The answer should be an exact repeat of the stretch of material below from the line containing "Task: Click the 실현 badge on 00시 44분 row" through the line containing "Viewport: 552px width, 737px height.".

-------- Material supplied --------

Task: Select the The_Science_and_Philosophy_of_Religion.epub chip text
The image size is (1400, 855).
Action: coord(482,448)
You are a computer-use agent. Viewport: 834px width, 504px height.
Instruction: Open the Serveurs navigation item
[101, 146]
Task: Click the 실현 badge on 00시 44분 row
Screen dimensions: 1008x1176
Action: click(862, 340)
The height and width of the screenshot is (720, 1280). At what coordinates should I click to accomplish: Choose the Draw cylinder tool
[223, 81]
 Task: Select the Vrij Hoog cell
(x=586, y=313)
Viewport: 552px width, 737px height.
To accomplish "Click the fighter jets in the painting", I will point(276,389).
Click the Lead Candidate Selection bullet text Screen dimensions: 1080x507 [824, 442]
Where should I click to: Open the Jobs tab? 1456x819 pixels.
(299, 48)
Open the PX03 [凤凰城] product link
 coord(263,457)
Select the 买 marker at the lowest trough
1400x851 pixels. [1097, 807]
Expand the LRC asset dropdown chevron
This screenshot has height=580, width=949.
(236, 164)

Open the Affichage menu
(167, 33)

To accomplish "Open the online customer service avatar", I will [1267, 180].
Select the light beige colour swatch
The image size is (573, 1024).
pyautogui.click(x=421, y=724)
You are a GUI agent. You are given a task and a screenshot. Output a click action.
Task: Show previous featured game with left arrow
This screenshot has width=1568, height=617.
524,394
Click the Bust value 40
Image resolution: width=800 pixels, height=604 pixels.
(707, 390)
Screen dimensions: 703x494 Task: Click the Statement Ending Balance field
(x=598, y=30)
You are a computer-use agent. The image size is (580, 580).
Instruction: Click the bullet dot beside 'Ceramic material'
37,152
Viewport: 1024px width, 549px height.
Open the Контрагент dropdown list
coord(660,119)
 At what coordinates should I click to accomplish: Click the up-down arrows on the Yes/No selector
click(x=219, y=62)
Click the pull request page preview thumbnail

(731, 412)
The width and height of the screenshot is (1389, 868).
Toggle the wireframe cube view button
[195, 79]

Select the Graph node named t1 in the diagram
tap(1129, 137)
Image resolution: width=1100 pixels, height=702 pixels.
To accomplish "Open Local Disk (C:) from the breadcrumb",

--------

**Problem solution:**
Task: Click the 실현 badge on 00시 44분 row
Screen dimensions: 1008x1176
Action: click(862, 340)
The height and width of the screenshot is (720, 1280). At what coordinates should I click to accomplish: Choose the Draw cylinder tool
[223, 81]
 Task: Select the Vrij Hoog cell
(x=586, y=313)
Viewport: 552px width, 737px height.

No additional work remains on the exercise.